In addition to the ever prevalent issue of COVID-19 and the problems that came with it, phishing attacks represented another headache users had to deal with in these troubling times.
Phishing attacks involve using spoofs of popular websites and brands to deceive the user into revealing their identifying information on the website in order to extort their personal data.
A report published by Webroot and OpenText states that in comparison with 2019, phishing attacks grew by an astonishing 34.4% in 2020, with a 510% increase seen in the first two months
of the year.
Over 285 million real-world endpoints and sensors were observed in the reports. Besides this, specialized third-party databases were also observed as well as incorporated intelligence from end-users such as Cisco and Citrix to demonstrate the rise of phishing attacks.
eBay’s Dominance for Phishing
The five main targets for phishing attacks for the year were eBay, Apple, Microsoft, Facebook, and Google, with eBay falling victim to the most attacks. It was detected that three out of every ten phishing attacks in February 2020 targeted the online auction site.
By March, the coronavirus pandemic struck, which saw noteworthy increases in phishing attacks towards streaming websites. Attacks rose on YouTube by 3,064%, on Netflix by 525%, and on Twitch by 337%.
The co-author of the report, Prentiss Donohue of OpenText, also stated that cybercriminals and threat actors are evolving and are able to use newer and more sinister tactics to extract the data of users. They do this by framing their phishing attacks and strategies with regards to current events which fool the unsuspecting user.
Why it is Vital to Secure Devices and Data
These attacks further emphasize how crucial it is for users and businesses, regardless of their size or structure, to adopt a multi-layered approach to data security in order to fend off these threats or, at the very least, minimize their impact.
Included in the report were details of how these cybercriminals were able to access and use such data effectively. During 2020, 54% of phishing sites used HTTPS. This meant that hackers were able to bypass the defenses of assurance browsers when they got access to HTTPS-based websites.
After receiving personal login details through phishing attacks, cybercriminals were able to swiftly and efficiently secure this data in their records. Multiple devices surveyed by Webroot were contaminated with some form of malware infection. This left these devices at risk to even more attacks in the future.

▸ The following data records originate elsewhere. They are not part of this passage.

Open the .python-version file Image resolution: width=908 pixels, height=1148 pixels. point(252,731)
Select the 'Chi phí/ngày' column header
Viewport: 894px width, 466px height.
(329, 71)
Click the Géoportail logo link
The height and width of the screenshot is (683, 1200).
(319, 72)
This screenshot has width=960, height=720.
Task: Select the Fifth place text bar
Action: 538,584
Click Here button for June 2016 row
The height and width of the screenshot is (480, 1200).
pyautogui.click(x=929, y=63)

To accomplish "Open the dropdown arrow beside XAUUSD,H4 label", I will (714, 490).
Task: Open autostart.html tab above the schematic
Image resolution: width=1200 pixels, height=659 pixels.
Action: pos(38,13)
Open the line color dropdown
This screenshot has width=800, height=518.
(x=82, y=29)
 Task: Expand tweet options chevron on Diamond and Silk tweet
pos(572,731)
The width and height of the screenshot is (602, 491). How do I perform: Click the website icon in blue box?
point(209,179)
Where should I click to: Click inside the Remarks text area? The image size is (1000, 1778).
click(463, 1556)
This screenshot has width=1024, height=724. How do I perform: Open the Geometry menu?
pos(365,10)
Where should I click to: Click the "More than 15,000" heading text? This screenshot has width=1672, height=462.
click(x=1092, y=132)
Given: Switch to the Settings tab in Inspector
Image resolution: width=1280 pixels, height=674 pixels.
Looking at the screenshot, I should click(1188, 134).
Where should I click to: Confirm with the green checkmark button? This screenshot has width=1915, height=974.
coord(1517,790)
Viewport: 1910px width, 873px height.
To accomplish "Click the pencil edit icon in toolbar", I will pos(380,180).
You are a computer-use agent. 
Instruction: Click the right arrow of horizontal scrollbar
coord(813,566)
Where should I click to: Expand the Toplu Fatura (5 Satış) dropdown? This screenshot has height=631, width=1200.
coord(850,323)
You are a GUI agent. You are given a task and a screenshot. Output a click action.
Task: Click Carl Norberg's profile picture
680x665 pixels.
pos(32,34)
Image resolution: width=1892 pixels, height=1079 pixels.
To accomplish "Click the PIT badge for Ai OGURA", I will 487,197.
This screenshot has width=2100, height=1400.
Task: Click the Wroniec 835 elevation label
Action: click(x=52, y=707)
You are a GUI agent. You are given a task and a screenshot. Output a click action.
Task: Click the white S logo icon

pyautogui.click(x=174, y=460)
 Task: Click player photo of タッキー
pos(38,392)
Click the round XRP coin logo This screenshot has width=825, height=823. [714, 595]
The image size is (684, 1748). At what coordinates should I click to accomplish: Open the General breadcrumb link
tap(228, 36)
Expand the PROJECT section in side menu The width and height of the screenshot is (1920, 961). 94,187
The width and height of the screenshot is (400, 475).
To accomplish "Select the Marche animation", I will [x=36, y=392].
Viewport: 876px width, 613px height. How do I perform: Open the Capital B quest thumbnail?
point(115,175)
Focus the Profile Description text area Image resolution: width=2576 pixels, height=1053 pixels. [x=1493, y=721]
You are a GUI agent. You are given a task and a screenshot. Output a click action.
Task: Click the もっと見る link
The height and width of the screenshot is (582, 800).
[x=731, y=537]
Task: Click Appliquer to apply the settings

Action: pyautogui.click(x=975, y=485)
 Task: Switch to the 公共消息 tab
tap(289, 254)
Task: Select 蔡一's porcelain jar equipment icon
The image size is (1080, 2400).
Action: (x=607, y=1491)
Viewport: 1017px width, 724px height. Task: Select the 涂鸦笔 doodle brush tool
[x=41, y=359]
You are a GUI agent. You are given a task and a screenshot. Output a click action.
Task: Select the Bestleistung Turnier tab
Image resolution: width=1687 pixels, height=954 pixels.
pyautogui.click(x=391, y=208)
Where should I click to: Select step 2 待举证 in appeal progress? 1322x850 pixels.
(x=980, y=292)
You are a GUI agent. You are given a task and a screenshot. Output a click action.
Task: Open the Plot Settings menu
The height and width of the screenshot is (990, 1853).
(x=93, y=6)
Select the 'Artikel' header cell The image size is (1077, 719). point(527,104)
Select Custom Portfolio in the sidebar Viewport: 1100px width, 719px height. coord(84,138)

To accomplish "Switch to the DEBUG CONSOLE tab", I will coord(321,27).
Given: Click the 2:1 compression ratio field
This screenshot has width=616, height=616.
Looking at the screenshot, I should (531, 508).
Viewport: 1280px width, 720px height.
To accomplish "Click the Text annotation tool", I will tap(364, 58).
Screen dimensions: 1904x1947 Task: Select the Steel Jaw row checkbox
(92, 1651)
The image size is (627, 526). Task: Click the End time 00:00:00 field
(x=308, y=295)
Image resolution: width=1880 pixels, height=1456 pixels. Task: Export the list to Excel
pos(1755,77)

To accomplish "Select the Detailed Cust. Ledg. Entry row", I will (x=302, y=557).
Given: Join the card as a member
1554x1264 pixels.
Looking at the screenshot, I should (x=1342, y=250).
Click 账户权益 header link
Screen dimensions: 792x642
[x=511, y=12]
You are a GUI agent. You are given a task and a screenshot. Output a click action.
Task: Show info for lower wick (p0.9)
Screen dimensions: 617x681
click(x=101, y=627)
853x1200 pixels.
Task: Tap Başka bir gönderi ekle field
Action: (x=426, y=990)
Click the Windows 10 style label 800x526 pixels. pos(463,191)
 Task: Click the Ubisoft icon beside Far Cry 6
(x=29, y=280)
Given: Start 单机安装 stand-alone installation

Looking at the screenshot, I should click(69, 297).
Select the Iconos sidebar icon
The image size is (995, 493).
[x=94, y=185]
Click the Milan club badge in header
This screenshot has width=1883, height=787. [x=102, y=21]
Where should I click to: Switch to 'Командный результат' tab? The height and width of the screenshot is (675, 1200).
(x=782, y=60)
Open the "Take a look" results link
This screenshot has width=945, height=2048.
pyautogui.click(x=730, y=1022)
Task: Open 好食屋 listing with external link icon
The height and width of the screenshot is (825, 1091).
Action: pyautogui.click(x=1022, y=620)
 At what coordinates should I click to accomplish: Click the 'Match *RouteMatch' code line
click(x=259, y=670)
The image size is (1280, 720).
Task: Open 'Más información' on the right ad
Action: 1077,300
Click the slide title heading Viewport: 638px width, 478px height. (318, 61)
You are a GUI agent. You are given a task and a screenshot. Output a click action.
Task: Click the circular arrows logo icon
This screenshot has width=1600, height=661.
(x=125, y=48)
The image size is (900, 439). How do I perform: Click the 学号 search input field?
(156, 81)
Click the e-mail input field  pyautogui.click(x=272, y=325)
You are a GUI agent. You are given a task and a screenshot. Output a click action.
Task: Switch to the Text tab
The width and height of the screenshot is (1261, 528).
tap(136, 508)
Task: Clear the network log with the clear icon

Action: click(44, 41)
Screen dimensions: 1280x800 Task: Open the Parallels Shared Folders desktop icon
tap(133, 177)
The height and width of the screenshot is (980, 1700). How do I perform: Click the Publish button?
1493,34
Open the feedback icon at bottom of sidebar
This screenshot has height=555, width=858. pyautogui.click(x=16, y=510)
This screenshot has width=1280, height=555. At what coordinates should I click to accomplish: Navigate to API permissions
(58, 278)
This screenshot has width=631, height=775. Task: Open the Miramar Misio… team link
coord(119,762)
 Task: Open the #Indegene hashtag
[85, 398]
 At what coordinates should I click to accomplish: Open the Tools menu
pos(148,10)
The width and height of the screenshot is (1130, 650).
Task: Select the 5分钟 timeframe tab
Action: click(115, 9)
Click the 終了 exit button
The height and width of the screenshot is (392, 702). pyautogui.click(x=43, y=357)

These devices were not simply limited to computer devices either, as, among the mobile devices observed by Webroot, 96% of all detected attacks consisted of Trojans and malware found on Android devices.
An important reason as to why hackers were able to target Android phones so quickly was the reluctance of people to update their phones to the latest software. The outdated software accounted for 90% of the infections and viruses found on these devices.